In einem ersten Schritt haben die Forscher Informationen über aktuelle Spiele gesammelt. Nun wird zur Mithilfe aufgerufen. Unter www.datenschutzzentrum.de/dos/umfrage/ können Interessierte an einer etwa fünf- bis zehnminütigen Umfrage teilnehmen. Die soll bis zum Jahresende zeigen, welche Datenschutzthemen Spielern besonders wichtig sind.

Dass das Thema von Interesse ist, steht fest: Bereits in den ersten vier Stunden nach dem Aufruf beteiligten sich rund 580 Personen an der Umfrage. Im Visier der Studie stehen weniger Online-Games wie Tetris oder Schach. Vor allem umfangreiche Internetabenteuer, die ständig Daten übertragen, um zum Beispiel das Chatten zu ermöglichen, werden untersucht. Fast alle dieser Spiele haben nach Einschätzung des Datenschutzzentrums in Schleswig-Holstein Datenschutzmängel.

„Auf manchen Webseiten stehen die Geschäftsbedingungen nur in englischer Sprache und sie sind zudem sehr klein dargestellt“, sagt Henry Krasemann vom Datenschutzzentrum. Er hatte die Idee zu dem Projekt, da er selber online spielt und sich irgendwann gefragt hat, was mit seinen Daten geschieht: „Manchmal geben die Anbieter nur vage Informationen darüber, was mit den Daten passiert.“ So können Programme, die das Schummeln verhindern sollen, während des Spielens unbemerkt Screenshots erstellen, also das abspeichern, was gerade auf dem Bildschirm zu sehen ist. Krasemann findet, dass diese Zusatz-Software grundsätzlich ihre Berechtigung hat. Allerdings möchte er, dass die Spieler besser darüber aufgeklärt werden, dass und wovon Bildschirmfotos gemacht werden – beispielsweise ob auch die Finanzen ausspioniert werden, wenn man beim Zocken nebenbei Online-Banking betreibt.

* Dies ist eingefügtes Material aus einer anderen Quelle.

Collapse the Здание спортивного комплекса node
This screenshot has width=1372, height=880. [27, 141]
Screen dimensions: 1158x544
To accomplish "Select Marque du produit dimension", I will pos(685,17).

Der zweite große Aspekt der Studie sind die Community-Funktionen, die zur Kontaktpflege der Spieler dienen. Bei einigen Onlinediensten können die Nutzer sehen, wann ein Spieler welche Games spielt, sobald sie dessen Benutzernamen kennen. „Stellen Sie sich vor, jemand bewirbt sich bei einer pazifistisch orientierten Organisation und die sehen, dass man gerne Shooter spielt. Oder der Chef sieht, dass jemand zu Hause spielt, obwohl er offiziell krank im Bett liegt“, führt Krasemann auf. Zwar kann jeder diese Funktionen abschalten. Dazu muss man aber wissen, dass sie existieren.

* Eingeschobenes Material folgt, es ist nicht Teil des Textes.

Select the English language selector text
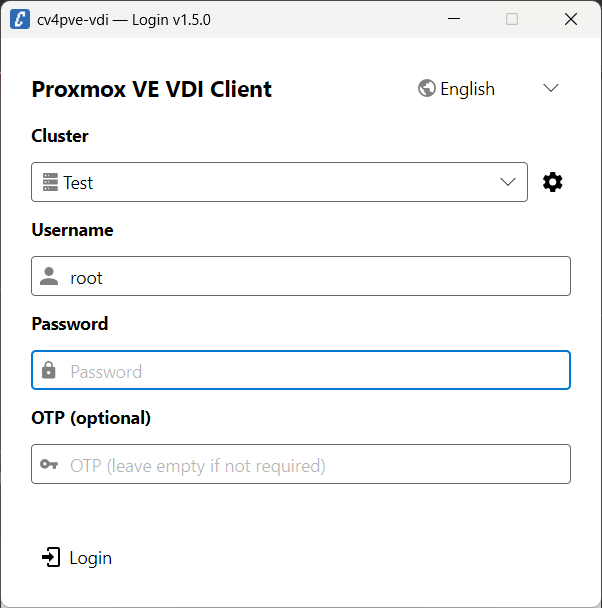Screen dimensions: 602x608 click(x=467, y=89)
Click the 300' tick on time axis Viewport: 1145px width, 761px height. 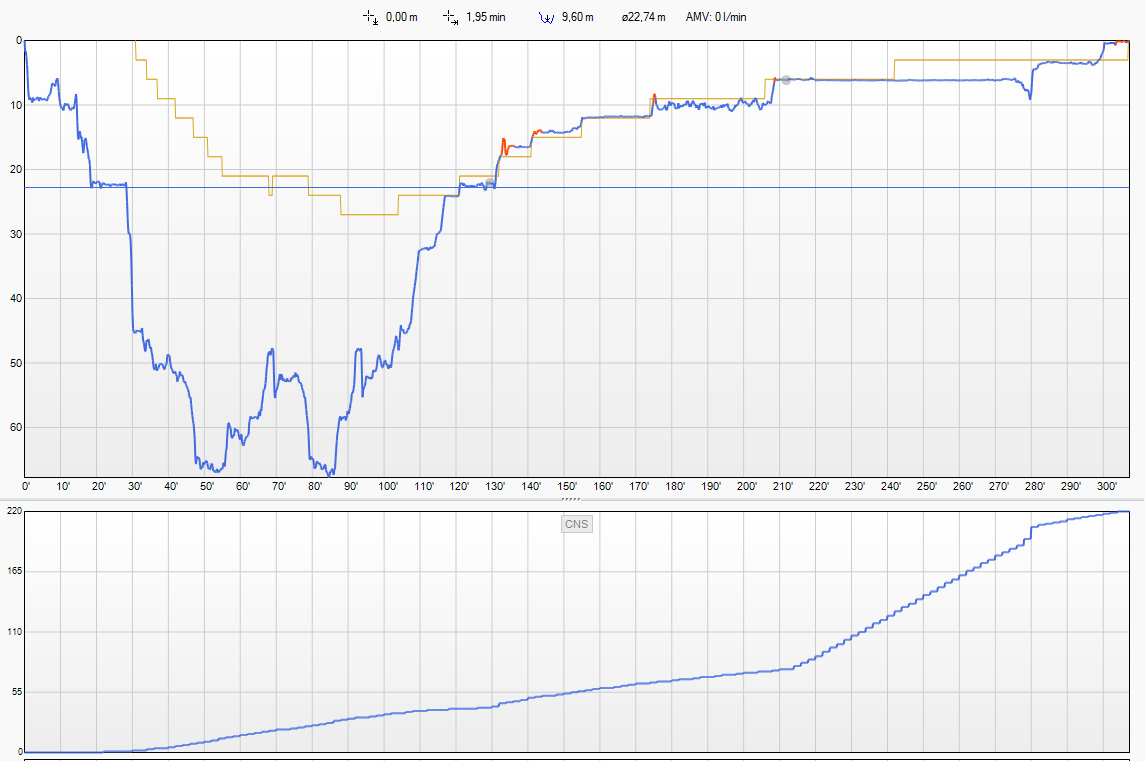coord(1107,487)
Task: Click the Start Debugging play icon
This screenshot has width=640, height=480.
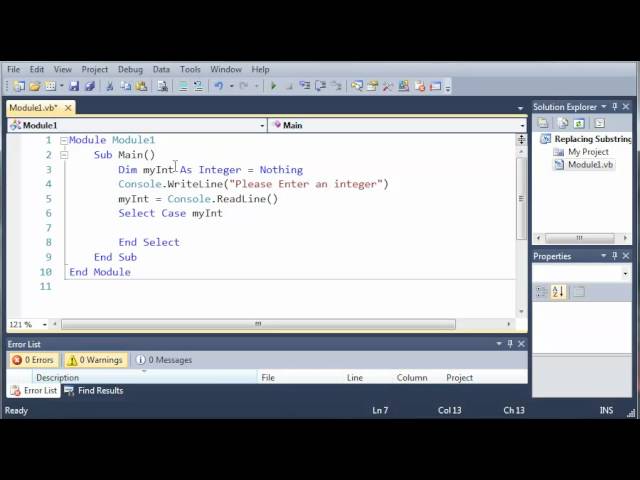Action: (273, 87)
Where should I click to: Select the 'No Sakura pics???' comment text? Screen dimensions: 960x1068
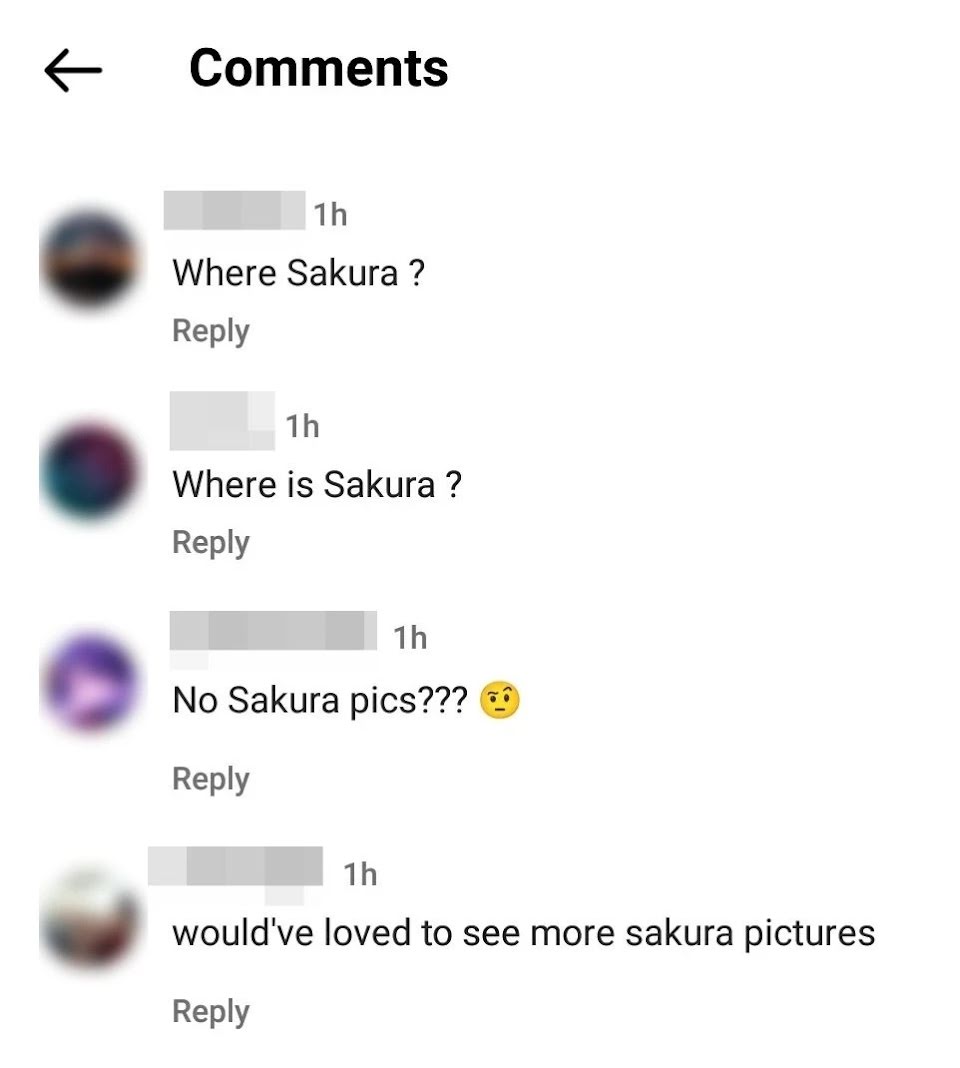click(x=320, y=700)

„Ziel unserer Arbeit ist es nicht, die Anbieter anzuprangern“, sagt Krasemann. Sein Datenschutzzentrum will Verhaltensrichtlinien für die Hersteller erstellen. Neue Gesetze seien überflüssig, da schon genügend existierten, die dem Verbraucher das anonyme Spielen im Internet garantieren sollen. Die durch die Studie gewonnenen Erkenntnisse sollen künftig in die Spieleentwicklung einfließen. „Wir wollen, dass die Spiele besser werden“, sagt Krasemann. Die Ergebnisse sollen im September 2009 veröffentlicht werden.